Smaller Scope, Sharper Stakes


Let’s compare two scenarios for a campaign or adventure.

Our party of adventurers must confront The Lich King, lest his foul undeath and disease drive the whole world to extinction. Along the way they will ally with kings and the greatest heroes of the land. Once the Lich King is vanquished, they will confront a planet-devouring hivemind of strange aliens, and finish their careers by defeating corrupted archwizard who is on the verge of usurping the gods themselves.

Our party of adventurers must set out and find long-forgotten medicines at the top of a haunted mountain, lest a wasting disease claim a young girl from their village. Once she’s cured, they will fend off a bandit company who seek to pillage a nearby town. They will finish their careers by working to expose the corruption of their Count, whose control of their valley is maintained through demonic pacts.

The stakes are clearly higher for our first party. It’s a sweeping, grand fantasy that is familiar to anyone who’s cracked open a fantasy novel since Lord of the Rings. But I’d argue those high stakes are… blunt? Let’s think about what failure looks like.
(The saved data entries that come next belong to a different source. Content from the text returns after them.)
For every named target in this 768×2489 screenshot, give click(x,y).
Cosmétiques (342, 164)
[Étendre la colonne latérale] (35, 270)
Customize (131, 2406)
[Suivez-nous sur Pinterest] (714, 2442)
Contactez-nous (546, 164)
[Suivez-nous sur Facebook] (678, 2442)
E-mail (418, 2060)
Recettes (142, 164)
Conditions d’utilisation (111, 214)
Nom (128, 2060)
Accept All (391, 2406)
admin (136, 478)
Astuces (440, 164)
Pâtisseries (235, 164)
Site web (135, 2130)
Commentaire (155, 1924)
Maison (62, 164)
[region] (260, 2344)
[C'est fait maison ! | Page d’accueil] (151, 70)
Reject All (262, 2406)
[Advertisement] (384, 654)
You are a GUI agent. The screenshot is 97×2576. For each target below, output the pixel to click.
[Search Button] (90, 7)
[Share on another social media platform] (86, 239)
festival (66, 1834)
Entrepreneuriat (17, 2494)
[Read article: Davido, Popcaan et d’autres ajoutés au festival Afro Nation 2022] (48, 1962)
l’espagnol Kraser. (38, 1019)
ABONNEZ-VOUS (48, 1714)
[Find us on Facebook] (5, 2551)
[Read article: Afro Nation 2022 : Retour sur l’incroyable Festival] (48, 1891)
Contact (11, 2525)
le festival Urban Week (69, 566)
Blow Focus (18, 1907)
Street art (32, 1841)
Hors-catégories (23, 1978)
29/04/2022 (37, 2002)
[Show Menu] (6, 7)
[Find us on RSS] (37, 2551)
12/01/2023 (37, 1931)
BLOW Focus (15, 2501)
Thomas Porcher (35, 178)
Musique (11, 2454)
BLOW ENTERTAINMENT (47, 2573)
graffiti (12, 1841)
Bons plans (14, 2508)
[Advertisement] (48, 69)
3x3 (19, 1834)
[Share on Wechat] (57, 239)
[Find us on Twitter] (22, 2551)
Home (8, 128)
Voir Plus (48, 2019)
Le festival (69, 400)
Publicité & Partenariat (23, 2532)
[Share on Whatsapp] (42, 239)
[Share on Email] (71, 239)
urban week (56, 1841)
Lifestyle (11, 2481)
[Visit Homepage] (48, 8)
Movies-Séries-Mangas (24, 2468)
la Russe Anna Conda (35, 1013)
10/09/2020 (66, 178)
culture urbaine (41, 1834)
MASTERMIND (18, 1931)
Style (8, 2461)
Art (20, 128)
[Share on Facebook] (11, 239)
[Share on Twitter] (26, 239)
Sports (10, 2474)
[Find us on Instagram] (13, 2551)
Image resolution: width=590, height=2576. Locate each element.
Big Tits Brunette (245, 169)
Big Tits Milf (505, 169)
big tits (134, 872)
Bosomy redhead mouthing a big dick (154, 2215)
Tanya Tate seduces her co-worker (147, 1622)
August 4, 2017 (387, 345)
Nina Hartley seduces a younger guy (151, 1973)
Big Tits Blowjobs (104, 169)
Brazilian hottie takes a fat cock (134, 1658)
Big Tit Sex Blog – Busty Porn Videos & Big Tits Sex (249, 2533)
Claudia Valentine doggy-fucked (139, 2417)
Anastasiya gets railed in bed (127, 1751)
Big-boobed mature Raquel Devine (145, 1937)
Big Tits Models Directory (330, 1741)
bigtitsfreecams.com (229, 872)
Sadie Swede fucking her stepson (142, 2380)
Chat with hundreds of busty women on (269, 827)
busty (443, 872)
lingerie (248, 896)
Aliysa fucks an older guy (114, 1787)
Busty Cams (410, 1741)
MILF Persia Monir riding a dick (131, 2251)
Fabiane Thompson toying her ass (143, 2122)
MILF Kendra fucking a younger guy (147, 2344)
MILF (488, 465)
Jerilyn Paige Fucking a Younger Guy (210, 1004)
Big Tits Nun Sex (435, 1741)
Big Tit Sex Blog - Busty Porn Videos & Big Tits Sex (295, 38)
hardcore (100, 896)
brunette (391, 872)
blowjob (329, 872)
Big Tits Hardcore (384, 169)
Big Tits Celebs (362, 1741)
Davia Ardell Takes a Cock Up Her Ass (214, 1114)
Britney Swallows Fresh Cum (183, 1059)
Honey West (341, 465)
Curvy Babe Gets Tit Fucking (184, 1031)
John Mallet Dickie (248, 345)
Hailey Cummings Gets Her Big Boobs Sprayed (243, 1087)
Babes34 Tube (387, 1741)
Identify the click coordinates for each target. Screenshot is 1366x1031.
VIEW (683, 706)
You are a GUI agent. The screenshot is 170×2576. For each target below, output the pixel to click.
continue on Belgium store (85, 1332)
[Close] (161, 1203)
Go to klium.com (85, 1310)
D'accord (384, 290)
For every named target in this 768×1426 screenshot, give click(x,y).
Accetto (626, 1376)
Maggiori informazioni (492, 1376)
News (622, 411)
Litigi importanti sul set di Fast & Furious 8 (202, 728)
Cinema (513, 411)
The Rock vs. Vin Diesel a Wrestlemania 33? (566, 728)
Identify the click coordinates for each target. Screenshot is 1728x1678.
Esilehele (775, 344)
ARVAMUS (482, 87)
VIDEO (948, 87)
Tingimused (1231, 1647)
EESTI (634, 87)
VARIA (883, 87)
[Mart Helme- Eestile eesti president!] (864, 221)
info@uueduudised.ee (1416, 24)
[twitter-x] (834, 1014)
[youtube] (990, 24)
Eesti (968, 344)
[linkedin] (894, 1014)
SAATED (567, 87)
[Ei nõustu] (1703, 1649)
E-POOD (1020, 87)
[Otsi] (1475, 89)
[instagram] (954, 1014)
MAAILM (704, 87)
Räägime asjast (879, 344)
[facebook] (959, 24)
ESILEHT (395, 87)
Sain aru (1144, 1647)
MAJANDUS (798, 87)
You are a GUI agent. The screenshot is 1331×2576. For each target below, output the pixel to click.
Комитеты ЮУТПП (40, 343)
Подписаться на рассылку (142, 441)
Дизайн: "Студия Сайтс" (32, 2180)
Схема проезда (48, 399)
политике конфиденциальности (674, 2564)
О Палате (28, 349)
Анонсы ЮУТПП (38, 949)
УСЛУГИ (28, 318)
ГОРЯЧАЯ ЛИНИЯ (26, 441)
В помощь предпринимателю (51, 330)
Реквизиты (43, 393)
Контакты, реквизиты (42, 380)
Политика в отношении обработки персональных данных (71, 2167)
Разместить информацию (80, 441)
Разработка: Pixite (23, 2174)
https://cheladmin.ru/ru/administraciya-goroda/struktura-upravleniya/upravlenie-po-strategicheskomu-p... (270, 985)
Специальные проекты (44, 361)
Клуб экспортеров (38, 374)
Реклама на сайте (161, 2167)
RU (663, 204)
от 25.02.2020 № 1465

Let’s say our first set of intrepid heroes do fail, the All-Devouring Swarm of Space Worms get to do some all-devouring to the world, fin. The GM closes their book dramatically, campaign over with a “bad end.” This could be fun and subversive, once or twice! Though you can’t really do it more than once a campaign, given that the world has been devoured. You could resort to deus-ex machina and having Hera restore the world and Zeus himself beat back the invaders, though I’m not sure that would even be satisfying the first time. Certainly by the second, it would lose what little charm it has. If the stakes are world-rending and campaign-ending, I don’t think you can satisfyingly follow through on them.

Our second set of intrepid heroes, however, may fail all the time. In fact, each failure may point to more adventure! The young girl succumbs to her wasting disease, and they swear revenge on the county magistrate who refused to dispatch a healer. The nearby town is pillaged and they help build it back from rubble. The devious Count destroys the evidence of his crimes, so they hatch a plan to get the ear of his liege lord—the Duke of the High Mountains. By constraining the scope, the stakes can be sharp enough to draw blood (without killing the campaign).

Keeping your scope small also gives room for escalation. You’ve overthrown the yoke of your boss at the local mine? Well, the company has the ear of the police and they’re sending a unit to put down the “rebellion.” You’ve got enough evidence to bring down a dirty alderman? Better hope the mafiosi don’t catch wind of your activities. If you start at the broadest possible scope (kings, nations, worlds), there’s nowhere to go but into parodically cosmic stakes.